## WORK REQUIRED
These records need to be repeated exactly, every one of them.

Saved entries
----

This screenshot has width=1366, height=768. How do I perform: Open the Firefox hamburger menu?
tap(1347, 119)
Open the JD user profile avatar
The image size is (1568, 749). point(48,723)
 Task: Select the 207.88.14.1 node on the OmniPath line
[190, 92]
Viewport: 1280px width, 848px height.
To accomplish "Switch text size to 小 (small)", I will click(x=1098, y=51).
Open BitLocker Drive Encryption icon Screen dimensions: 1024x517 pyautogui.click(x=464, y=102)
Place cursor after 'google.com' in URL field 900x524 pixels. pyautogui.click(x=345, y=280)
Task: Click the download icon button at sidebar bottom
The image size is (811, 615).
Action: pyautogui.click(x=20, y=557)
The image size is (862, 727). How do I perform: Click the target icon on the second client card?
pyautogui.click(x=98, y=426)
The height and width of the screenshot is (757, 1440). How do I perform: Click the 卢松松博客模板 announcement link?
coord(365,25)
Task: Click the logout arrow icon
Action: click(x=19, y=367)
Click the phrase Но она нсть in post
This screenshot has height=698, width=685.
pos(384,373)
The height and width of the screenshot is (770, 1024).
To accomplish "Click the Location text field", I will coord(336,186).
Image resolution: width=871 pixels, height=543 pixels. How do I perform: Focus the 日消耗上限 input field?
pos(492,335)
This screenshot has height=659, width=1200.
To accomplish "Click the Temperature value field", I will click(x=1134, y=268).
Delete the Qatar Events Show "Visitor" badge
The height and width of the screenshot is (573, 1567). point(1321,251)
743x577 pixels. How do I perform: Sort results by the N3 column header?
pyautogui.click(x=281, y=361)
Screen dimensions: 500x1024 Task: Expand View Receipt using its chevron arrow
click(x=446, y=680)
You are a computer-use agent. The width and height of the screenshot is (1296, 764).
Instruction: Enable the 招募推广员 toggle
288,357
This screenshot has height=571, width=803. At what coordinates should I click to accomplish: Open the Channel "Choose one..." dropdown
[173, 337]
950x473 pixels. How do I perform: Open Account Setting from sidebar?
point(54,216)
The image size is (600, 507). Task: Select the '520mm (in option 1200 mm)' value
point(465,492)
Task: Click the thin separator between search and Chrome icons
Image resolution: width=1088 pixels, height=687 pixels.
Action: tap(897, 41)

----

## EXERCISE RESULT
This screenshot has width=1366, height=768. How do I perform: Open the Firefox hamburger menu?
tap(1347, 119)
Open the JD user profile avatar
The image size is (1568, 749). point(48,723)
 Task: Select the 207.88.14.1 node on the OmniPath line
[190, 92]
Viewport: 1280px width, 848px height.
To accomplish "Switch text size to 小 (small)", I will click(x=1098, y=51).
Open BitLocker Drive Encryption icon Screen dimensions: 1024x517 pyautogui.click(x=464, y=102)
Place cursor after 'google.com' in URL field 900x524 pixels. pyautogui.click(x=345, y=280)
Task: Click the download icon button at sidebar bottom
The image size is (811, 615).
Action: pyautogui.click(x=20, y=557)
The image size is (862, 727). How do I perform: Click the target icon on the second client card?
pyautogui.click(x=98, y=426)
The height and width of the screenshot is (757, 1440). How do I perform: Click the 卢松松博客模板 announcement link?
coord(365,25)
Task: Click the logout arrow icon
Action: click(x=19, y=367)
Click the phrase Но она нсть in post
This screenshot has height=698, width=685.
pos(384,373)
The height and width of the screenshot is (770, 1024).
To accomplish "Click the Location text field", I will coord(336,186).
Image resolution: width=871 pixels, height=543 pixels. How do I perform: Focus the 日消耗上限 input field?
pos(492,335)
This screenshot has height=659, width=1200.
To accomplish "Click the Temperature value field", I will click(x=1134, y=268).
Delete the Qatar Events Show "Visitor" badge
The height and width of the screenshot is (573, 1567). point(1321,251)
743x577 pixels. How do I perform: Sort results by the N3 column header?
pyautogui.click(x=281, y=361)
Screen dimensions: 500x1024 Task: Expand View Receipt using its chevron arrow
click(x=446, y=680)
You are a computer-use agent. The width and height of the screenshot is (1296, 764).
Instruction: Enable the 招募推广员 toggle
288,357
This screenshot has height=571, width=803. At what coordinates should I click to accomplish: Open the Channel "Choose one..." dropdown
[173, 337]
950x473 pixels. How do I perform: Open Account Setting from sidebar?
point(54,216)
The image size is (600, 507). Task: Select the '520mm (in option 1200 mm)' value
point(465,492)
Task: Click the thin separator between search and Chrome icons
Image resolution: width=1088 pixels, height=687 pixels.
Action: tap(897, 41)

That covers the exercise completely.